NOBTS Angola prison celebrates 20 years of changing lives with new facility

September 8, 2015
New Orleans Baptist Theological Seminary Logo - LAICU

ANGOLA, La. — Celebrating a 20-year partnership that has changed lives and deployed “missionaries,” New Orleans Baptist Theological Seminary/Leavell College recently dedicated a new facility with expanded classroom and library space at Louisiana State Penitentiary, Angola, La. The Aug. 27 dedication followed a graduation ceremony marking the program’s 278th graduate.

“This has been the most spectacular day we could ever have,” said Warden Burl Cain. “We have a new seminary building; we doubled our capacity; and, it means less victims of violent crime.”

The Joan Horner Center, an 11,000 square foot building with a computer lab, two classrooms, an auditorium and library, was named in memory of benefactor Joan Horner, founder of Premier Designs of Dallas, who with husband Andy Horner were long-time supporters of the Angola ministry. An anonymous donor provided funds for the structure.

James LeBlanc, secretary of the Louisiana Department of Corrections, echoed Cain’s correlation between the program’s success and a state-wide drop in repeat offenders, crediting as a factor the work of 35 NOBTS “missionaries,” graduates who asked to transfer to other Louisiana prisons in order to plant new inmate-led churches.

Jimmy Dukes, the NOBTS director of the prison program, said the new facility will help meet a great need.
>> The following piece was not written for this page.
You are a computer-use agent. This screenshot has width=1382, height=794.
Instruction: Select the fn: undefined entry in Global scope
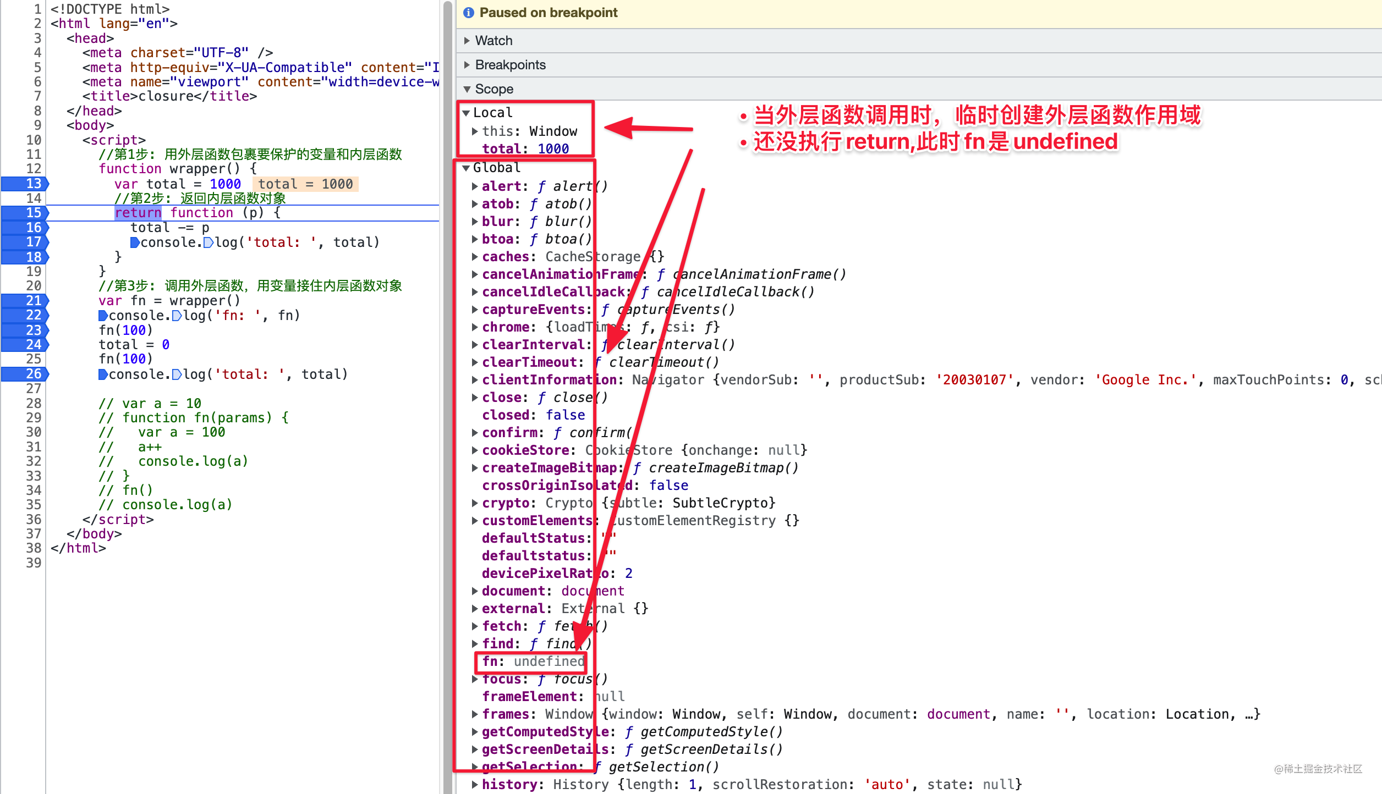point(531,661)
“Other prisons and even some parish jail sheriffs want to have our missionaries,” Dukes said. “To do that, we need to recruit more students and train more students.”
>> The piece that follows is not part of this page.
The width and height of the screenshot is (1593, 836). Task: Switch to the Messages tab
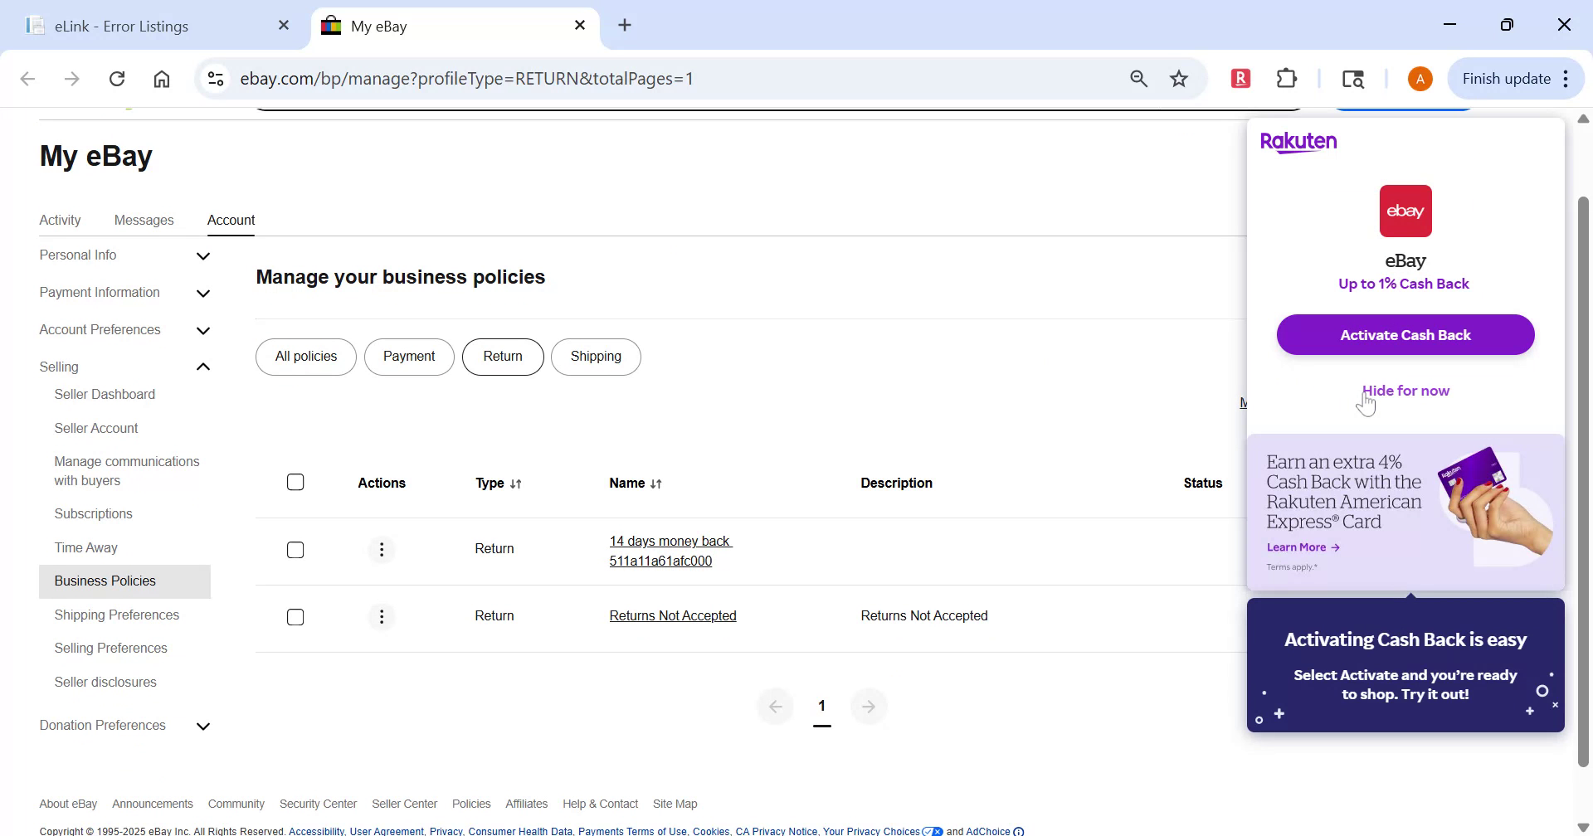pyautogui.click(x=144, y=220)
The program offers the bachelor of arts in Christian ministry and non-credit certificate degrees. Dukes said the new space can accommodate twice the current enrollment and allows master-level coursework to begin.

Charles S. Kelley, Jr., NOBTS president, looked back at the program’s beginnings and noted that Cain and others who dreamed with him had the foresight to see the program’s potential.

Cain, a former educator, approached associational leaders of the Judson Baptist Association, now named the Baptist Association of Greater Baton Rouge, and seminary leadership and asked them to provide educational services for the incarcerated.